Thanks again. OK I’ll try using MarkDown...
Perhaps I used the term imprecisely—I basically meant it in a very general sense of being some process, set of rules etc. that a computer or other agent could follow to achieve the goal.
Yes I see the relevance of decision theories there and that solving this well would be requiring a lot of what would be needed for AGI. I guess when I originally asked, I was wondering if there might have been some insights people had worked out on the way to that—just any parts of such an algorithm that people have figured out, or that at least would reduce the error of a typical scientist. But maybe that will be another while yet...
I think you’re right that such an algorithm would need to make measurements of the real system, or systems with properties matching component parts (e.g. a tank of air for climate), and have some way to identify the best measurements to make. I guess determining whether there is some important effect that’s not been accounted for yet would require a certain amount of random experimentation to be done (e.g. for climate, heating up patches of land and tanks of ocean water by a few degrees and seeing what happens to the ecology, just as we might do).
This is not necessarily impractical for something like atmospheric or oceanic modelling, where we can run trustworthy highresolution models over small spatial regions and get data on how things change with different boundary conditions, so we can tell how the coarse models should behave. So then criteria for deciding where and when to run these simulations would be needed. Regions where errors compared to Earth observations are large and regions that exhibit relatively large changes with global warming could be a high priority. I’d have to think if there could be a sensible systematic way of doing it—I guess it would require an estimate of how much the metric of future prediction skill would decrease with information gained from a particular experiment, which could perhaps be approximated using the sensitivity of the future prediction to the estimated error or uncertainty in predictions of a particular variable.
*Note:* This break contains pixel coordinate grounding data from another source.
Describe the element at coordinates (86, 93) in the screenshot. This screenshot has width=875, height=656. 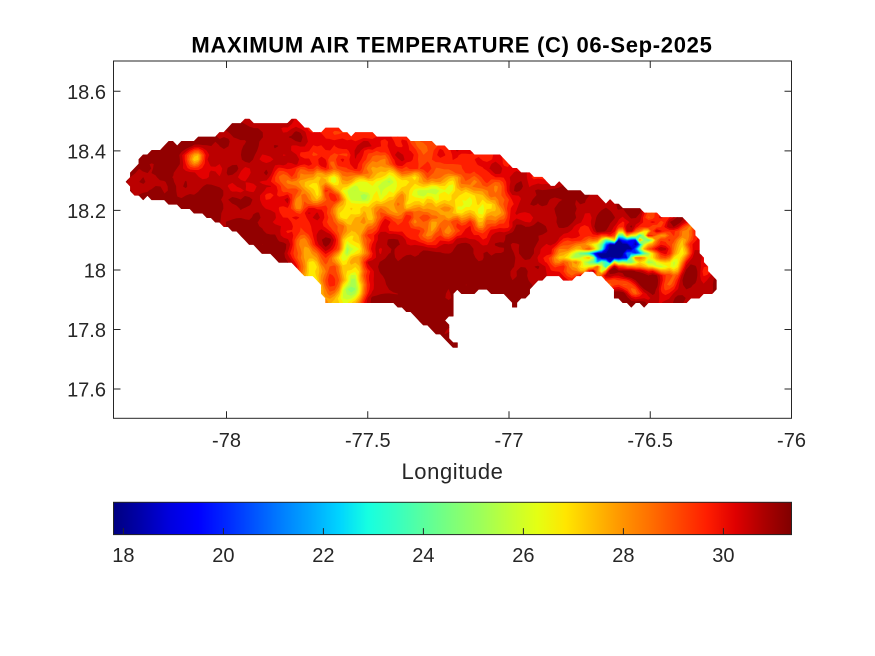
I see `svg-text: 18.6` at that location.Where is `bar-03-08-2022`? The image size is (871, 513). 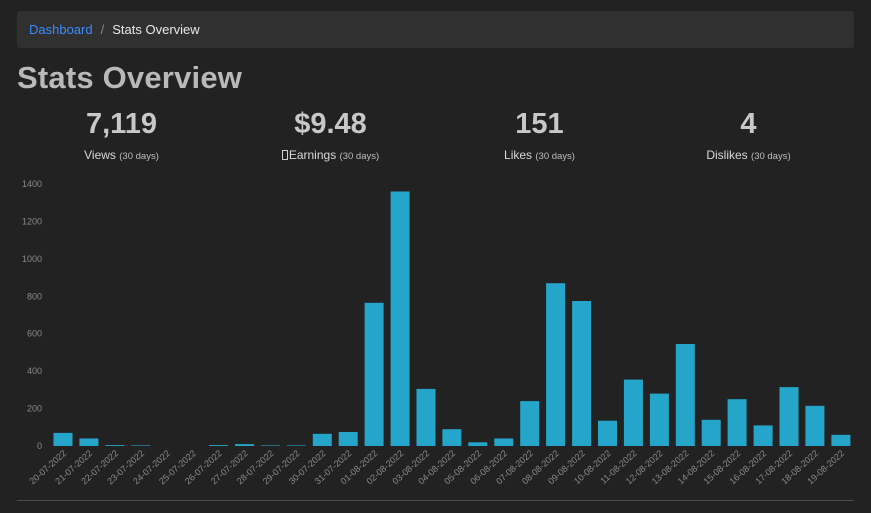
bar-03-08-2022 is located at coordinates (426, 417).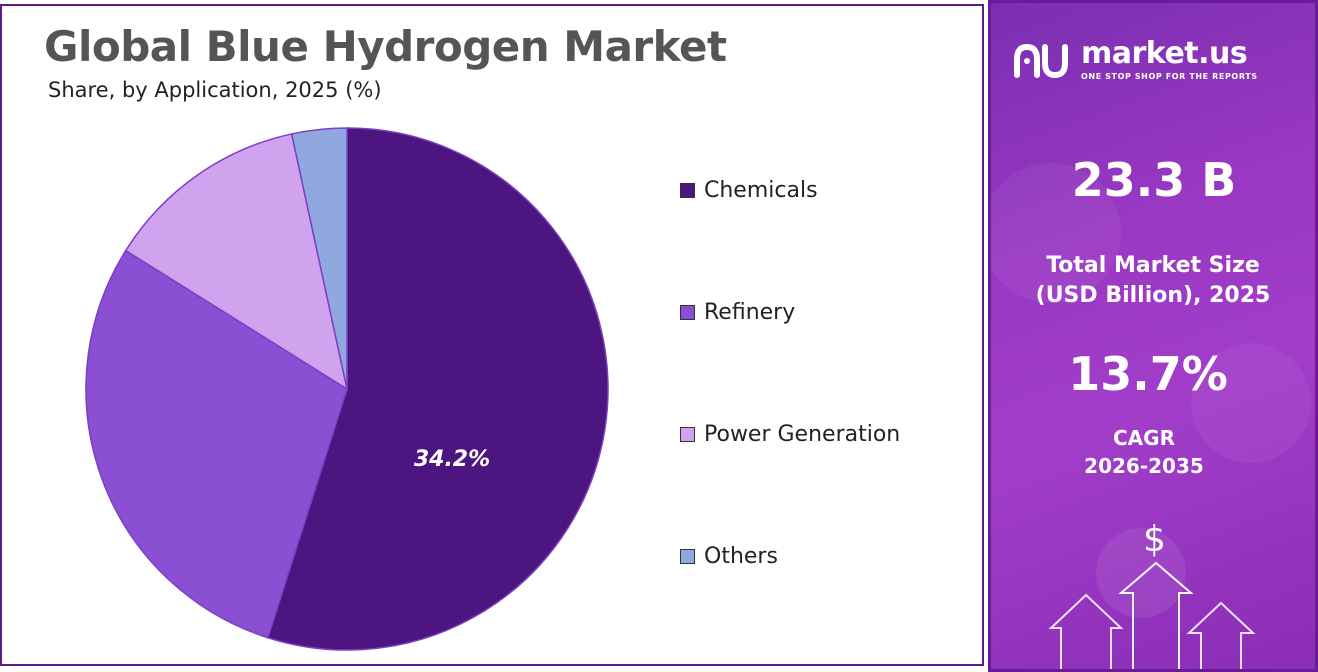  I want to click on market-us-logo-icon, so click(1041, 61).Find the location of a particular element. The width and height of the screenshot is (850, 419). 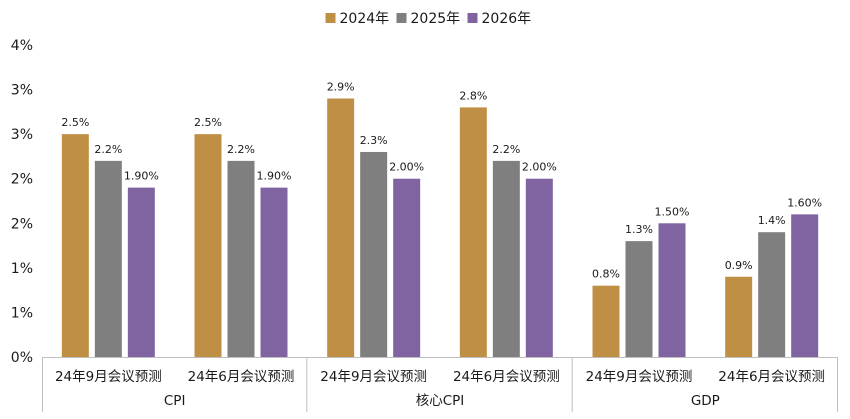

x-group-label: CPI is located at coordinates (175, 401).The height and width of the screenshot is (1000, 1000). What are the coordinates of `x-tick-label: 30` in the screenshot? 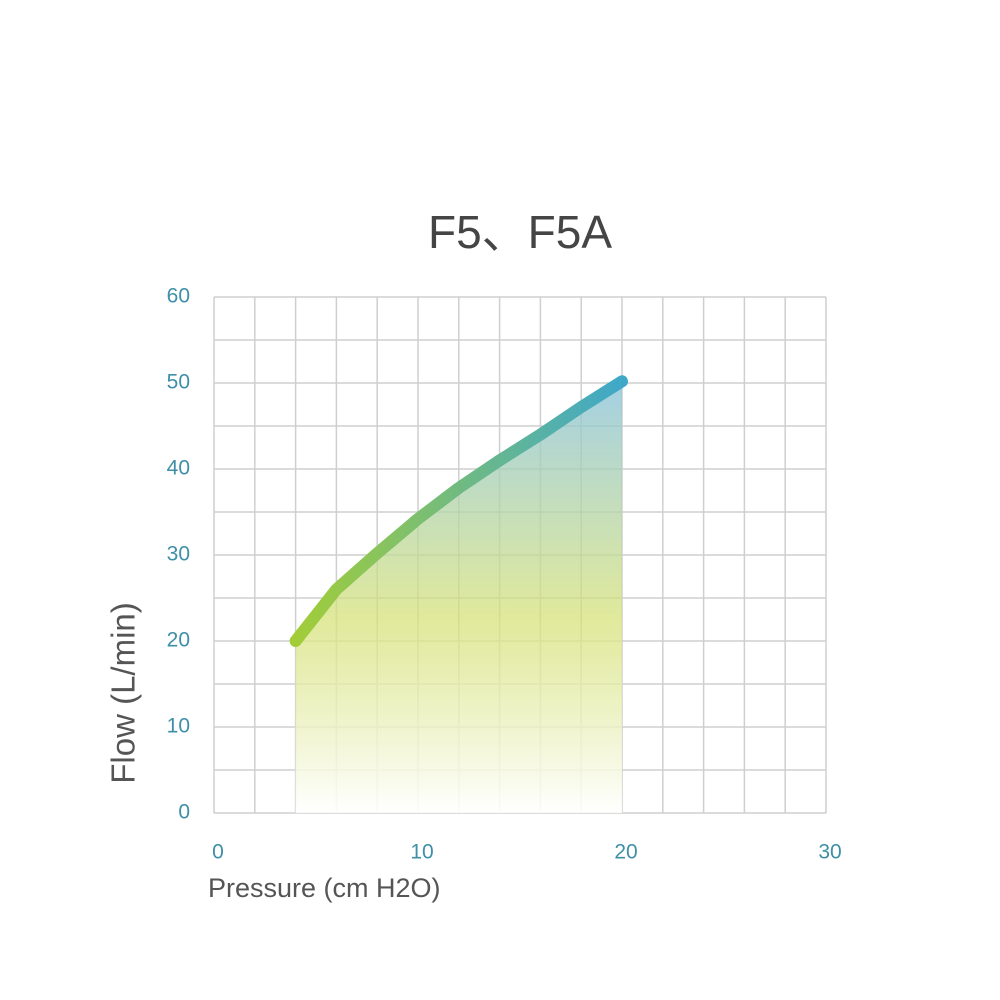 It's located at (830, 852).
I’d need to think about that more.
There are some pretty general learning algorithms, and even ‘metalearning’ algorithms in the form of tools that attempt to more or less automatically discover the best model (among some number of possibilities). Machine learning hyperparameter optimization is an example in that direction.
My outside view is that a lot of scientists should focus on running better experiments. According to a possibly apocryphal story told by Richard Feynman in a commencement address, one researcher discovered (at least some of) the controls one had to employ to be able to effectively study mice running mazes. Unfortunately, no one else bothered to employ those controls (let alone look for others)! Similarly, a lot of scientific studies or experiments are simply too small to produce even reliable statistical info. There’s probably a lot of such low hanging fruit available. Tho note that this is often a ‘bottomup’ contribution for ‘modeling’ a larger complex system.
But as you demonstrate in your last two paragraphs, searching for a better ‘ontology’ for your models, e.g. deciding what else to measure, or what to measure instead, is a seemingly openended amount of work! There probably isn’t a way to avoid having to think about it more (beyond making other kinds of things that can think for us); until you find an ontology that’s ‘good enough’ anyways. Regardless, we’re very far from being able to avoid even small amounts of this kind of work.
[Meta] Curious what browser you are using, so I can figure out whether anyone else has this problem.
I’m using Chrome 80.0.3987.163 in Mac OSX 10.14.6. But I also tried it in Firefox and didn’t get formatting options. But maybe I’m just doing the wrong thing...
You do currently have the markdown editor activated, which gets rid of all formatting options, so you not getting it right now wouldn’t surprise me. But you should have gotten them before you activated the markdown editor.
Yes I’d selected that because I thought it might get it to work. And now I’ve unselected it, it seems to be working. It’s possible this was a glitch somewhere or me just being dumb before I guess.
Huh, okay. Sorry for the weird experience!